Nous les avons conduits auprès des personnes qui campent sous le périph.
dans l’hebdo N° 1226 Acheter ce numéro
Chaque soir, une équipe de Médecins du monde parcourt lentement Paris pour repérer les SDF en détresse. Hommes et femmes transis, familles errantes blotties sur une place ou dans une encoignure de porte. Un médecin bénévole distribue un peu de café ou de thé et quelques vêtements pour atténuer la morsure du froid, avant de téléphoner au centre d’urgence qui pourrait les héberger. Ce soir-là, alors que la température baisse rapidement, plus de place nulle part : le 115 renvoie vers les commissariats. Une démarche difficile pour ceux qui n’ont pas de papiers. Graciela Robert, bénévole d’origine argentine, assistante sociale dans un centre psychiatrique pour ados, et Guy Pons, médecin en maraude humanitaire le soir, après ses consultations, font souvent équipe pour tenter d’alléger cette misère humaine qui submerge Paris. Atterrés par la progression du nombre de personnes, Français et étrangers, qui dorment dans la rue, ils appréhendent un hiver difficile au vu de leurs moyens et de ceux des associations qui patrouillent au quotidien dans la capitale. Et ne peuvent que constater leur impuissance face à une véritable marée des besoins.

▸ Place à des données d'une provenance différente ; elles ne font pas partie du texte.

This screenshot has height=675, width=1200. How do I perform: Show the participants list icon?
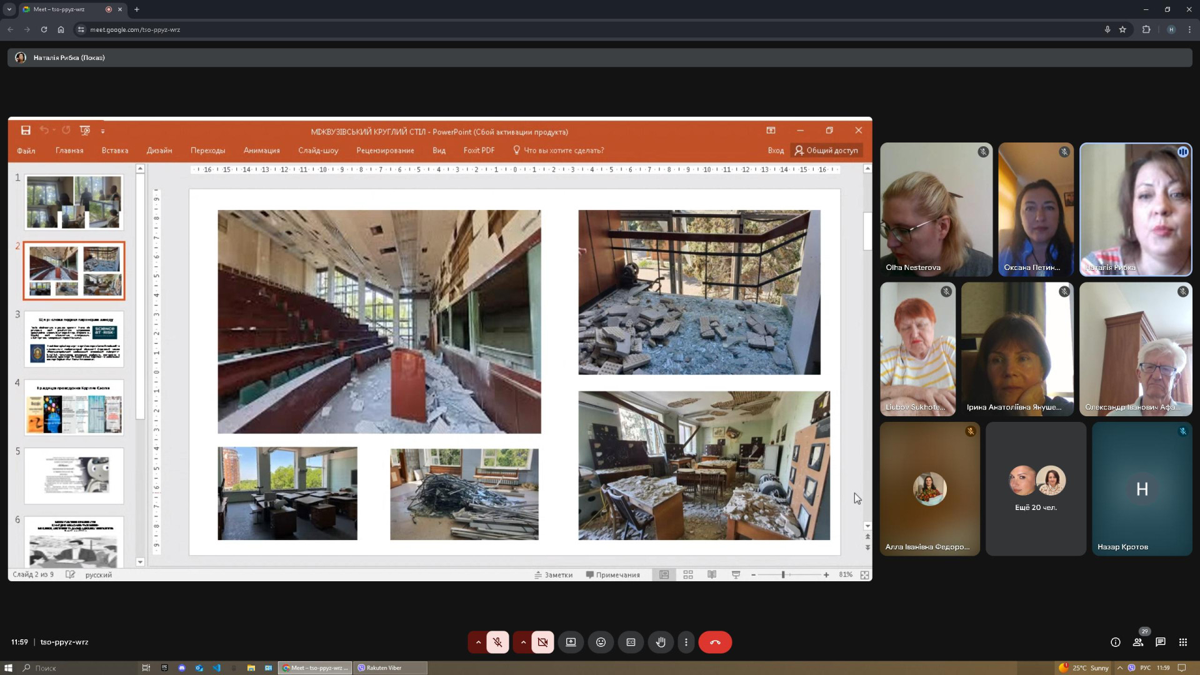[x=1138, y=642]

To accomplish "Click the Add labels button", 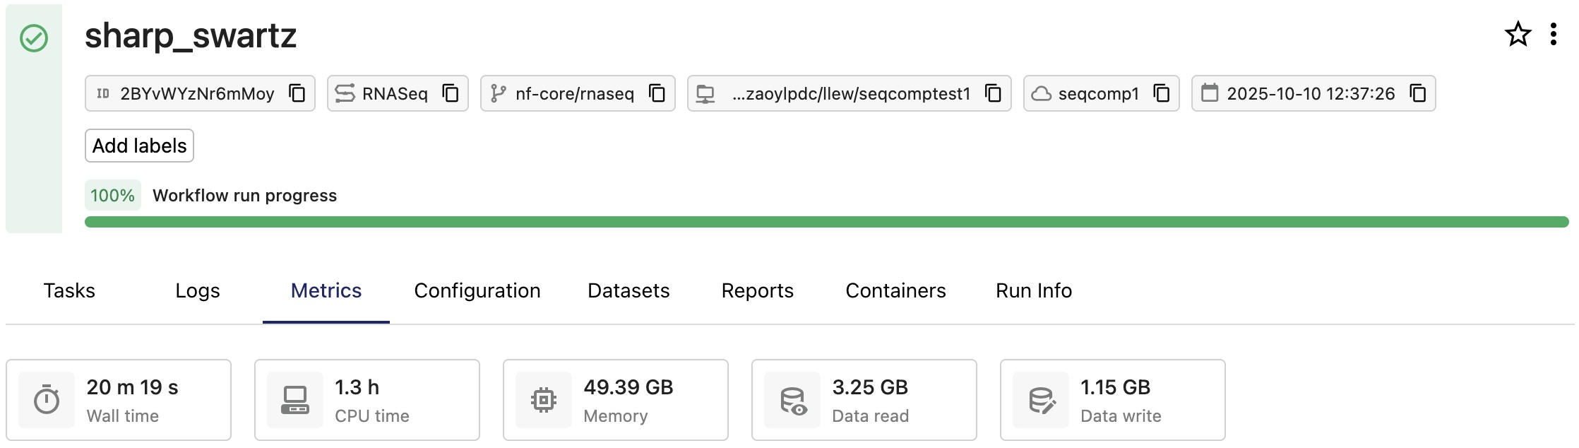I will click(x=140, y=146).
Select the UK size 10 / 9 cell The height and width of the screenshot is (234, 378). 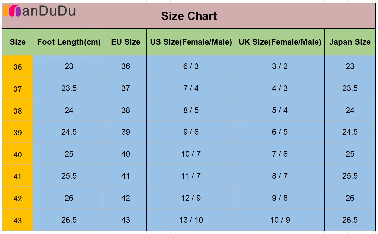tap(280, 220)
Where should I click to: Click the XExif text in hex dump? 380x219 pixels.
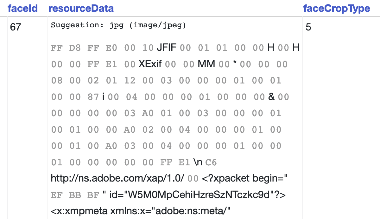[150, 64]
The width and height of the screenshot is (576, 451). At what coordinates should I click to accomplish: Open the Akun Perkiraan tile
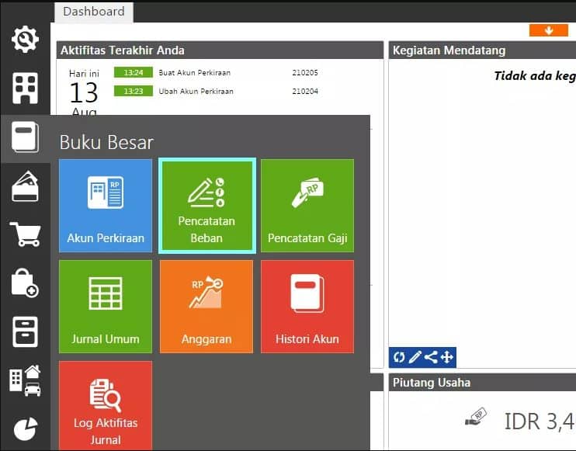tap(106, 206)
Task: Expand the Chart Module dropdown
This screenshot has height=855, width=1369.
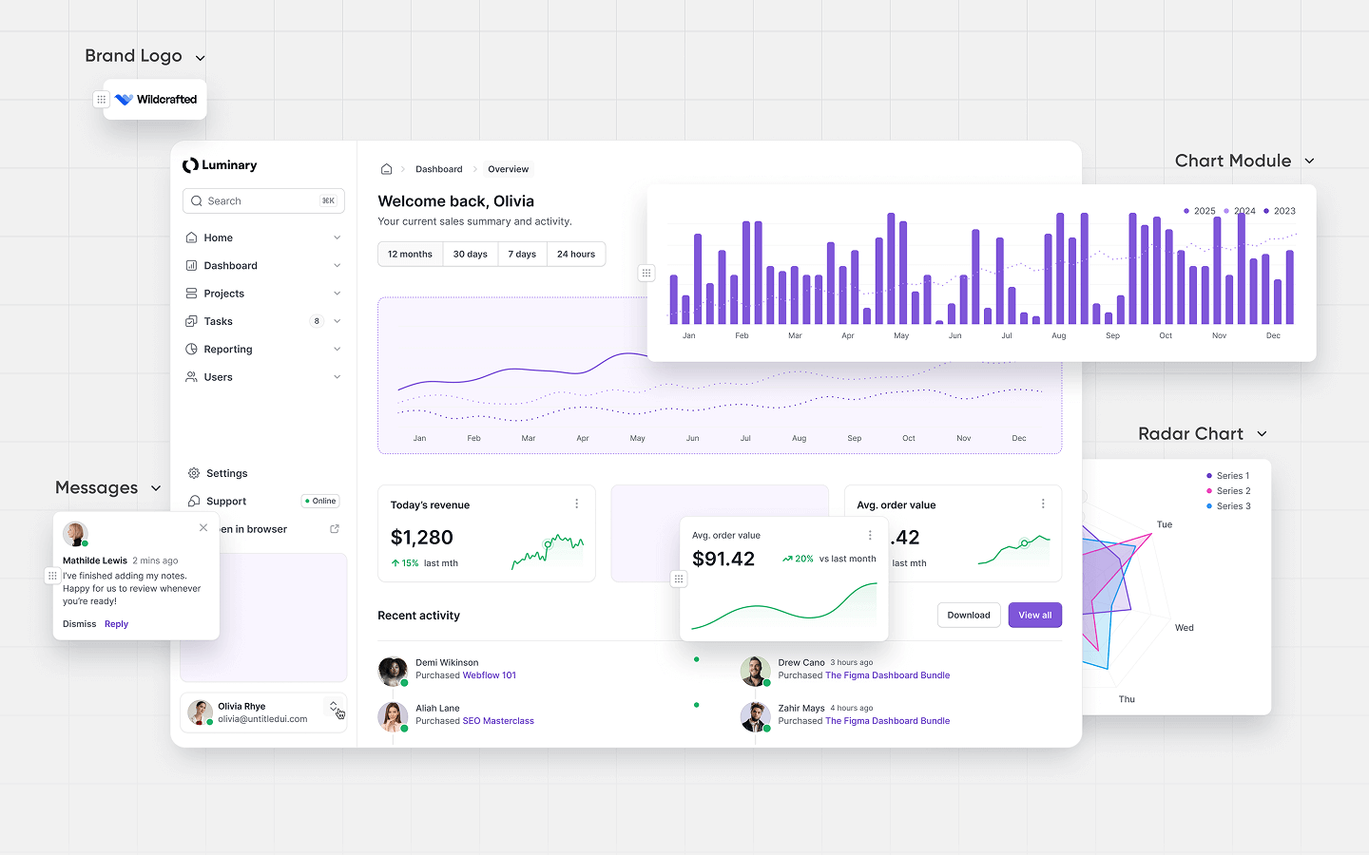Action: pos(1309,162)
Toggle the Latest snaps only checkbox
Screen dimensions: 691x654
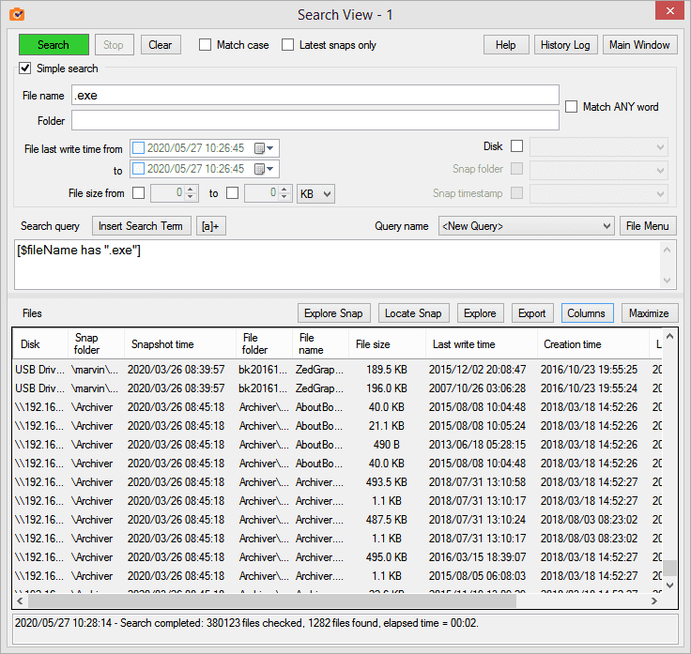coord(288,45)
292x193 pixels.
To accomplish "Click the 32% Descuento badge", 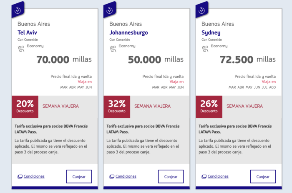I will pyautogui.click(x=117, y=106).
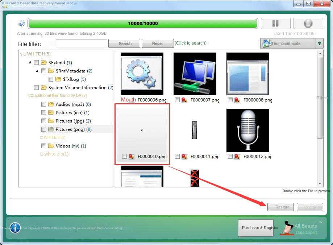333x245 pixels.
Task: Click the Restore button
Action: click(280, 207)
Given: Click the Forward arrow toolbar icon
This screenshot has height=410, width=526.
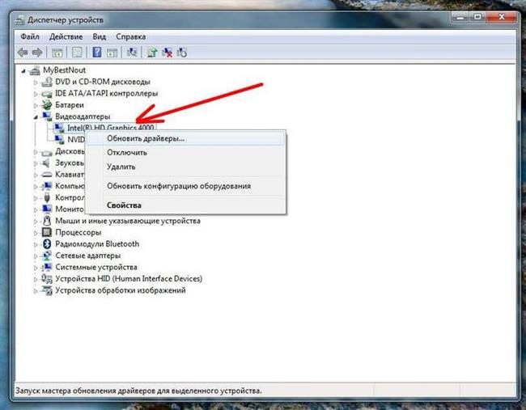Looking at the screenshot, I should 37,53.
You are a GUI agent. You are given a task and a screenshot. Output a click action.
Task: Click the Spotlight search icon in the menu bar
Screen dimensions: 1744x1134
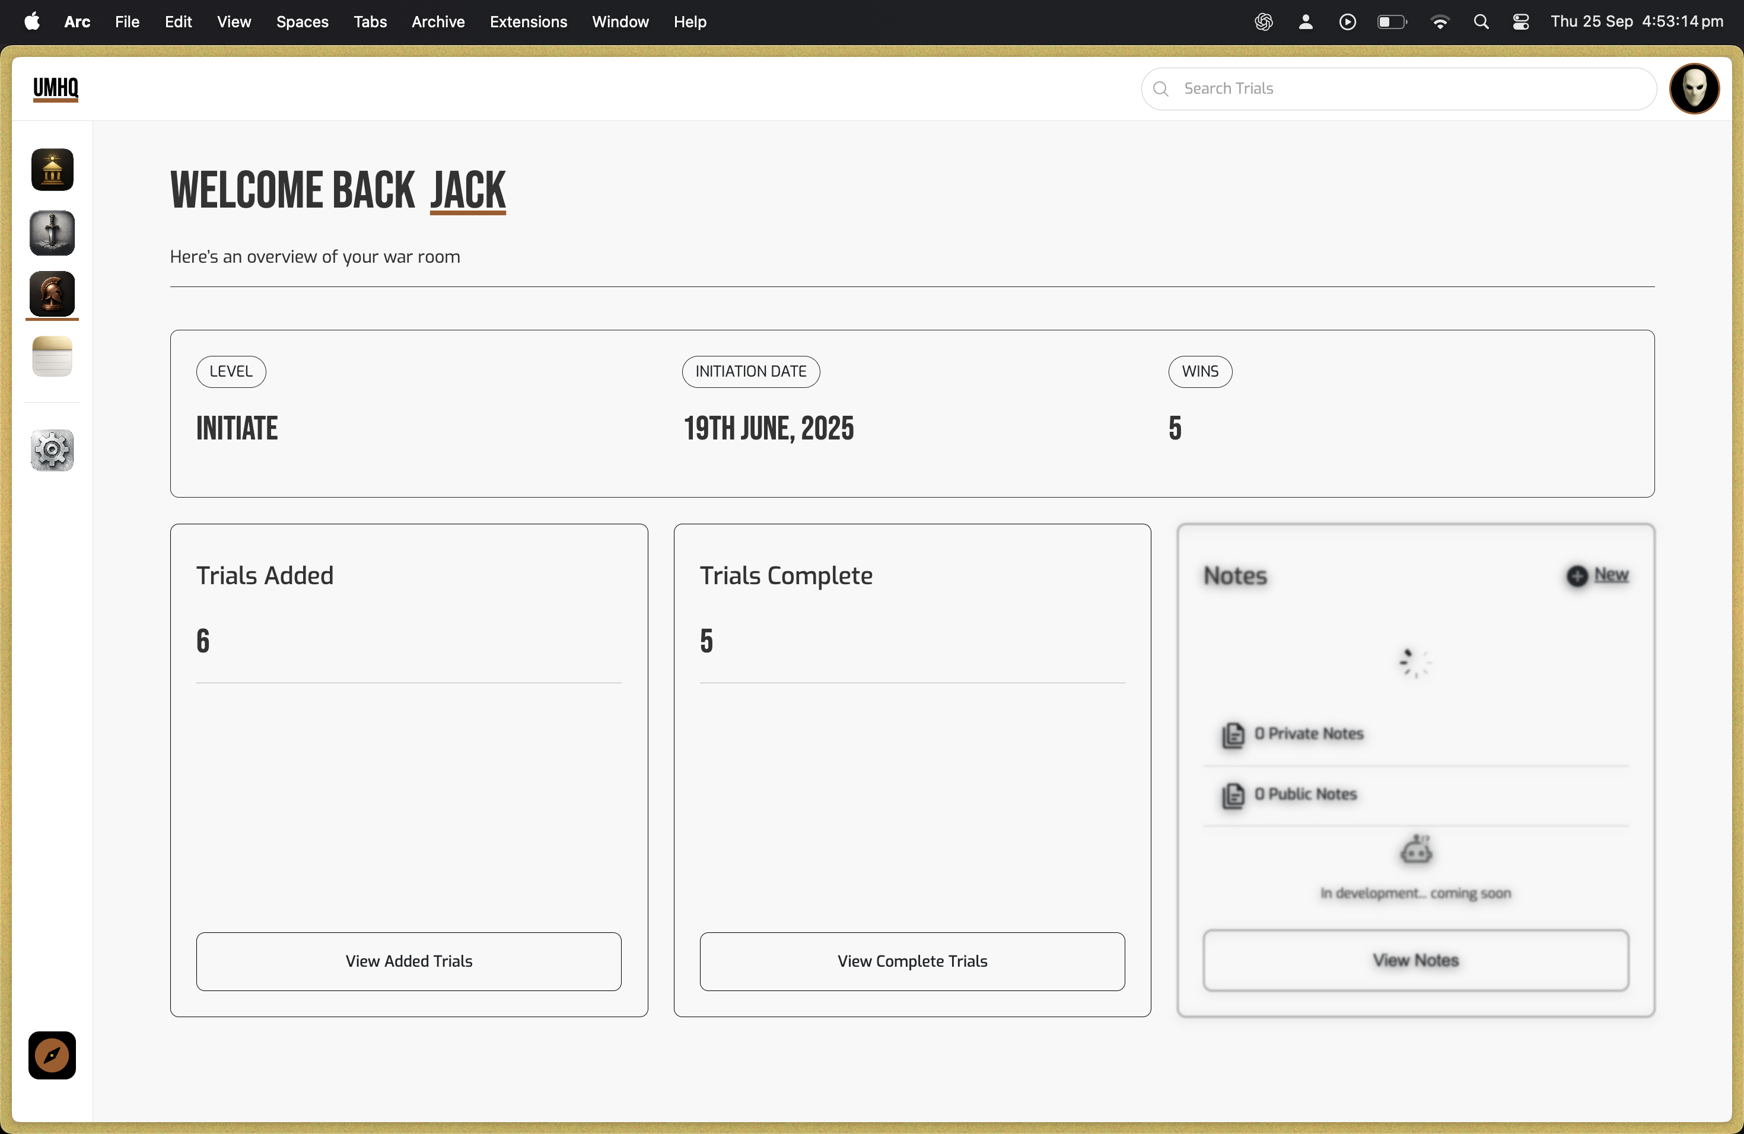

Pour cette maraude-ci, nous guidons Graciela et Guy vers un camp précaire de Roms, dissimulé le long de la bretelle qui monte vers le périphérique à la porte de Saint-Ouen. Ils découvrent avec effarement la carte que nous avons établie après deux semaines de circulation sur l’autoroute urbaine qui enserre la capitale. Le camp que nous allons visiter ensemble leur est inconnu. Car, comme beaucoup d’autres, il est quasiment inaccessible, caché derrière des taillis. Il faut marcher en direction de la voie d’accès qui grimpe vers le périph pour le découvrir. Là, survivent entre 70 et 80 Roumains, tous originaires d’un village situé près de Brasov, ville minière au nord de Bucarest. Des femmes, une dizaine d’enfants, un nourrisson que sa mère berce à l’orée d’une tente ouverte au froid et à la pluie. Lors de notre incursion au milieu de la soirée, la plupart des hommes sont partis faire les poubelles de l’arrondissement. Pour y trouver à manger et des bricoles à revendre dans les marchés de la misère qui s’étendent le long des trottoirs du quartier. Les vingt-cinq abris de toile du camp sont pour le moment à moitié vides, les adolescents sont de garde pour protéger ceux qui restent. Il vient de pleuvoir, la température baisse rapidement, et les vieilles tentes recouvertes de plastiques n’offrent qu’une protection illusoire, surtout quand la pluie s’éternise. Dans la journée, les lieux débordent d’une population désœuvrée qui n’a rien d’autre à faire qu’à espérer des jours meilleurs. Quelques jours plus tôt, sortant à vélo d’un sentier étroit qui longe la rampe d’accès, une femme, Honni, la trentaine fatiguée, nous racontait ses petits boulots, la brutalité de ses rares employeurs et ses tournées des grandes surfaces pour récupérer de la nourriture périmée. Un de ses compagnons descend quelques minutes plus tard, poussant difficilement un chariot qui s’embourbe sous le poids de son contenu. Il en a marre, décidé à repartir au pays : « Je reviendrai au printemps, nous sommes trop nombreux dans Paris. » D’autres, au contraire, expliquent : « Chez nous, en Roumanie, il fait encore plus froid. »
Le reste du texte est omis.